WHAT THE TASK ASKS:
The answer is the complete listing below, written out again exactly.

↓

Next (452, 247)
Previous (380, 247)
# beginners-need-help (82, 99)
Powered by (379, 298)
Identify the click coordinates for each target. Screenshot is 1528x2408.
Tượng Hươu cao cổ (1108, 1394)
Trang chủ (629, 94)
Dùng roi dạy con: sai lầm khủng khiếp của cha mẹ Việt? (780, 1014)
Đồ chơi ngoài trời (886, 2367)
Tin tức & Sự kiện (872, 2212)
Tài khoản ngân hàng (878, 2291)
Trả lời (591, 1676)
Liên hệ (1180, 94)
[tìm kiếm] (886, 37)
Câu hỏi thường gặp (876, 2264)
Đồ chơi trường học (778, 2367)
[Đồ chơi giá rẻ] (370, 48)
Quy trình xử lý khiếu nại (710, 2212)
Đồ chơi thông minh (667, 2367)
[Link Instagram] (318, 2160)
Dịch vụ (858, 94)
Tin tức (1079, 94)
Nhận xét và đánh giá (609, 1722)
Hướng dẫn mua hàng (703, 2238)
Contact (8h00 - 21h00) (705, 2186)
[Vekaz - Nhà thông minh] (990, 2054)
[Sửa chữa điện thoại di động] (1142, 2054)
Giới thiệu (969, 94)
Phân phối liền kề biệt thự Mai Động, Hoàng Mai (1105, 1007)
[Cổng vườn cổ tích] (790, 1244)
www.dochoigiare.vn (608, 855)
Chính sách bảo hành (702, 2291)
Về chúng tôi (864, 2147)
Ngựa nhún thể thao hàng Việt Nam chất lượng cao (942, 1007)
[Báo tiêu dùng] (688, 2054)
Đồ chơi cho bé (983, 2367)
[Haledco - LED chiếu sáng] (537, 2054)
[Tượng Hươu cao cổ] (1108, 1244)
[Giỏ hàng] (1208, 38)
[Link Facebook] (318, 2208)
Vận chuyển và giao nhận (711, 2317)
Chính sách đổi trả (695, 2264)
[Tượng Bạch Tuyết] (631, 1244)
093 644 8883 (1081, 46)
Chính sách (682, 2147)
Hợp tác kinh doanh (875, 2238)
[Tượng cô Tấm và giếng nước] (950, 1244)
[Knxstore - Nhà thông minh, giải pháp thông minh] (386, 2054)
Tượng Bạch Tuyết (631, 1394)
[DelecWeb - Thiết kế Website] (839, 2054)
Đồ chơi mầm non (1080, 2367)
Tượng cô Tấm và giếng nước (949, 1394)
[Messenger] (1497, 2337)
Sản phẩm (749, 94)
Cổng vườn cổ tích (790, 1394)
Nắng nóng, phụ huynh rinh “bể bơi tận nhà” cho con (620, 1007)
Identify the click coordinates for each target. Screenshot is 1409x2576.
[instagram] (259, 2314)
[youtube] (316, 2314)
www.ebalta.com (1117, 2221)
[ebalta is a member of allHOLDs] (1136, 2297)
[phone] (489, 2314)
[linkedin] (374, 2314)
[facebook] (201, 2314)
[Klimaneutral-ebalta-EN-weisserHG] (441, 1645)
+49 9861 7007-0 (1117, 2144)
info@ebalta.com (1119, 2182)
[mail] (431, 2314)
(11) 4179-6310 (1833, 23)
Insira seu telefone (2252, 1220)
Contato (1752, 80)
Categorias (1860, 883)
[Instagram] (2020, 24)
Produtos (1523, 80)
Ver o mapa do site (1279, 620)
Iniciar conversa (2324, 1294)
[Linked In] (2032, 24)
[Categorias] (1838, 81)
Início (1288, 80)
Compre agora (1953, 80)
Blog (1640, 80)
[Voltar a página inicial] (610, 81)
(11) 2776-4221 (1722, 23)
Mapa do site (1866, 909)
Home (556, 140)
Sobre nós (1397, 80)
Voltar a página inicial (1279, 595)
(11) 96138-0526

↑

OUTPUT:
Next (452, 247)
Previous (380, 247)
# beginners-need-help (82, 99)
Powered by (379, 298)
Identify the click coordinates for each target. Screenshot is 1528x2408.
Tượng Hươu cao cổ (1108, 1394)
Trang chủ (629, 94)
Dùng roi dạy con: sai lầm khủng khiếp của cha mẹ Việt? (780, 1014)
Đồ chơi ngoài trời (886, 2367)
Tin tức & Sự kiện (872, 2212)
Tài khoản ngân hàng (878, 2291)
Trả lời (591, 1676)
Liên hệ (1180, 94)
[tìm kiếm] (886, 37)
Câu hỏi thường gặp (876, 2264)
Đồ chơi trường học (778, 2367)
[Đồ chơi giá rẻ] (370, 48)
Quy trình xử lý khiếu nại (710, 2212)
Đồ chơi thông minh (667, 2367)
[Link Instagram] (318, 2160)
Dịch vụ (858, 94)
Tin tức (1079, 94)
Nhận xét và đánh giá (609, 1722)
Hướng dẫn mua hàng (703, 2238)
Contact (8h00 - 21h00) (705, 2186)
[Vekaz - Nhà thông minh] (990, 2054)
[Sửa chữa điện thoại di động] (1142, 2054)
Giới thiệu (969, 94)
Phân phối liền kề biệt thự Mai Động, Hoàng Mai (1105, 1007)
[Cổng vườn cổ tích] (790, 1244)
www.dochoigiare.vn (608, 855)
Chính sách bảo hành (702, 2291)
Về chúng tôi (864, 2147)
Ngựa nhún thể thao hàng Việt Nam chất lượng cao (942, 1007)
[Báo tiêu dùng] (688, 2054)
Đồ chơi cho bé (983, 2367)
[Haledco - LED chiếu sáng] (537, 2054)
[Tượng Hươu cao cổ] (1108, 1244)
[Giỏ hàng] (1208, 38)
[Link Facebook] (318, 2208)
Vận chuyển và giao nhận (711, 2317)
Chính sách đổi trả (695, 2264)
[Tượng Bạch Tuyết] (631, 1244)
093 644 8883 (1081, 46)
Chính sách (682, 2147)
Hợp tác kinh doanh (875, 2238)
[Tượng cô Tấm và giếng nước] (950, 1244)
[Knxstore - Nhà thông minh, giải pháp thông minh] (386, 2054)
Tượng Bạch Tuyết (631, 1394)
[DelecWeb - Thiết kế Website] (839, 2054)
Đồ chơi mầm non (1080, 2367)
Tượng cô Tấm và giếng nước (949, 1394)
[Messenger] (1497, 2337)
Sản phẩm (749, 94)
Cổng vườn cổ tích (790, 1394)
Nắng nóng, phụ huynh rinh “bể bơi tận nhà” cho con (620, 1007)
Identify the click coordinates for each target. Screenshot is 1409x2576.
[instagram] (259, 2314)
[youtube] (316, 2314)
www.ebalta.com (1117, 2221)
[ebalta is a member of allHOLDs] (1136, 2297)
[phone] (489, 2314)
[linkedin] (374, 2314)
[facebook] (201, 2314)
[Klimaneutral-ebalta-EN-weisserHG] (441, 1645)
+49 9861 7007-0 (1117, 2144)
info@ebalta.com (1119, 2182)
[mail] (431, 2314)
(11) 4179-6310 (1833, 23)
Insira seu telefone (2252, 1220)
Contato (1752, 80)
Categorias (1860, 883)
[Instagram] (2020, 24)
Produtos (1523, 80)
Ver o mapa do site (1279, 620)
Iniciar conversa (2324, 1294)
[Linked In] (2032, 24)
[Categorias] (1838, 81)
Início (1288, 80)
Compre agora (1953, 80)
Blog (1640, 80)
[Voltar a página inicial] (610, 81)
(11) 2776-4221 (1722, 23)
Mapa do site (1866, 909)
Home (556, 140)
Sobre nós (1397, 80)
Voltar a página inicial (1279, 595)
(11) 96138-0526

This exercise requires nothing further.